• _EXERCISE DIRECTIONS_
For the material below, the sole required output is the number of lines that include "agent".

• _DATA FOR ANALYSIS_
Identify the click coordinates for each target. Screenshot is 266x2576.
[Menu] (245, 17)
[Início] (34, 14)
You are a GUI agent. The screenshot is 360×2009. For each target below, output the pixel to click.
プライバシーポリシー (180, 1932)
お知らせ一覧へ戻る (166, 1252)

---

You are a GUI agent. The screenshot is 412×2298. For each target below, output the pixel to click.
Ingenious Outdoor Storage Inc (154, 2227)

• _ANSWER BOX_
2